Collected data

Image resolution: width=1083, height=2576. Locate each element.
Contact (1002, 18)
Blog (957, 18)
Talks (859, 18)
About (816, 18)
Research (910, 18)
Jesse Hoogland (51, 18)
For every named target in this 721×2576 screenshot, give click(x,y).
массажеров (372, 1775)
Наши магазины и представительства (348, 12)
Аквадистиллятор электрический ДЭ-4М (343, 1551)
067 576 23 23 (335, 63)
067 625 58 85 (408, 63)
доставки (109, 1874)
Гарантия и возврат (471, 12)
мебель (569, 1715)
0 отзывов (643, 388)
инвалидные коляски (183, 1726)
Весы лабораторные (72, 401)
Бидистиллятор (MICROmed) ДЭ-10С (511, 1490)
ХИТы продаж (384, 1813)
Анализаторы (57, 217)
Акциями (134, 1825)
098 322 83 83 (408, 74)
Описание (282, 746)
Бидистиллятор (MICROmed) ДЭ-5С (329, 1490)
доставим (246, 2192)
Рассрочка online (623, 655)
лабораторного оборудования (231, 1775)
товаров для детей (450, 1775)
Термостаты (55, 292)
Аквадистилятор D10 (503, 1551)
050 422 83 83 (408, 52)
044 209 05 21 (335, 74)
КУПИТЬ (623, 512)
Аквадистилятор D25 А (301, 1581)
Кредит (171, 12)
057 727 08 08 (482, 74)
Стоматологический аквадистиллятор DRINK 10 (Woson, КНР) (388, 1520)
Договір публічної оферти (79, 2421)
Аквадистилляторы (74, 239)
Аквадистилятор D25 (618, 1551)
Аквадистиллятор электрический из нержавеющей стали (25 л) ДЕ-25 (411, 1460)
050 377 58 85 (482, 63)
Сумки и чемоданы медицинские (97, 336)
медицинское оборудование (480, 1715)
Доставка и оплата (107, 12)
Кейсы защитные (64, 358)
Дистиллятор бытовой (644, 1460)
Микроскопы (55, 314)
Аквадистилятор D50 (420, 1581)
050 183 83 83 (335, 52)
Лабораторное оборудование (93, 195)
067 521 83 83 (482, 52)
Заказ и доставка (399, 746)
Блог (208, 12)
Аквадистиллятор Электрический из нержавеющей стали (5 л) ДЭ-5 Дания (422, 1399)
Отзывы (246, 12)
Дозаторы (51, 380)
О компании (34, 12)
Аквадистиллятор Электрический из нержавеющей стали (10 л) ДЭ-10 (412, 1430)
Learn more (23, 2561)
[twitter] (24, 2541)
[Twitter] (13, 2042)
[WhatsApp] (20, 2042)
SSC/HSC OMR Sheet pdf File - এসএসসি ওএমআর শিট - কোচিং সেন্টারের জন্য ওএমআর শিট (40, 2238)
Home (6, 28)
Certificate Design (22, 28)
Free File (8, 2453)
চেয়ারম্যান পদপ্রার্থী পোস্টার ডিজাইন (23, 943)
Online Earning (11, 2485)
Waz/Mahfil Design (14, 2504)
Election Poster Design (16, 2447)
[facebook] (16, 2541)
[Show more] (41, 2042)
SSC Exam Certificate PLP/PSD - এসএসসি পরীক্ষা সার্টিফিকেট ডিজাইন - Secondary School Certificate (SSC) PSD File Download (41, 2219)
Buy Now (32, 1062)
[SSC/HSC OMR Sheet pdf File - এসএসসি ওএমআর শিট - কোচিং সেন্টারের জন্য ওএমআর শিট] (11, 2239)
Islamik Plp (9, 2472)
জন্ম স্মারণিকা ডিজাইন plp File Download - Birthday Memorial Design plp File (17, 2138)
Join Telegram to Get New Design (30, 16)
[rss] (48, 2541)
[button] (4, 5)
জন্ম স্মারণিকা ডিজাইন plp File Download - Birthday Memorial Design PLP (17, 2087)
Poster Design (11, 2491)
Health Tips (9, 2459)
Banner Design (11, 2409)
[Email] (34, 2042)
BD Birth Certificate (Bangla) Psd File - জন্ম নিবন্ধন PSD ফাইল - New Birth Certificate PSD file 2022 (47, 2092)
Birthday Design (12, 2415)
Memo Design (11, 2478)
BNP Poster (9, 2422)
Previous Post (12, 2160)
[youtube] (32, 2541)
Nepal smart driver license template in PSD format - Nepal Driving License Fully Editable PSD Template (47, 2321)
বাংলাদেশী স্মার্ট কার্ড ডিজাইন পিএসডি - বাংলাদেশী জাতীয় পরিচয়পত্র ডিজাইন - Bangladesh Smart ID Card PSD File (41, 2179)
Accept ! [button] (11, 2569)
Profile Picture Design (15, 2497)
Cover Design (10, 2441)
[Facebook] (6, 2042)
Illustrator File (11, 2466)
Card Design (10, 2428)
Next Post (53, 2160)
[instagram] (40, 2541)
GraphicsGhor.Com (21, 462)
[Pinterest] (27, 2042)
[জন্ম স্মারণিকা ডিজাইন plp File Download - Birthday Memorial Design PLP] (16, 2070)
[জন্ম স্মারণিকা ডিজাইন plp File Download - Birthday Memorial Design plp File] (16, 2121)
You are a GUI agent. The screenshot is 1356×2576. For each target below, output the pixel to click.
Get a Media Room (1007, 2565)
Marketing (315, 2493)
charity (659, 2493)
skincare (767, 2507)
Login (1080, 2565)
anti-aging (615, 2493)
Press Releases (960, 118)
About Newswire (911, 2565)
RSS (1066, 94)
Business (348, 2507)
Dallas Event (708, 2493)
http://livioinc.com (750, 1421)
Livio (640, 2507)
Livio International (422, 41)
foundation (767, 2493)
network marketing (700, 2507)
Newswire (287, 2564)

• **YOUR GOAL**
Within the data above, the span starting at the line containing "[Twitter] (13, 2042)" and ending at the line containing "[rss] (48, 2541)" is to be retyped exactly, with no other lines.

• **EXERCISE RESPONSE**
[Twitter] (13, 2042)
[WhatsApp] (20, 2042)
SSC/HSC OMR Sheet pdf File - এসএসসি ওএমআর শিট - কোচিং সেন্টারের জন্য ওএমআর শিট (40, 2238)
Home (6, 28)
Certificate Design (22, 28)
Free File (8, 2453)
চেয়ারম্যান পদপ্রার্থী পোস্টার ডিজাইন (23, 943)
Online Earning (11, 2485)
Waz/Mahfil Design (14, 2504)
Election Poster Design (16, 2447)
[facebook] (16, 2541)
[Show more] (41, 2042)
SSC Exam Certificate PLP/PSD - এসএসসি পরীক্ষা সার্টিফিকেট ডিজাইন - Secondary School Certificate (SSC) PSD File Download (41, 2219)
Buy Now (32, 1062)
[SSC/HSC OMR Sheet pdf File - এসএসসি ওএমআর শিট - কোচিং সেন্টারের জন্য ওএমআর শিট] (11, 2239)
Islamik Plp (9, 2472)
জন্ম স্মারণিকা ডিজাইন plp File Download - Birthday Memorial Design plp File (17, 2138)
Join Telegram to Get New Design (30, 16)
[rss] (48, 2541)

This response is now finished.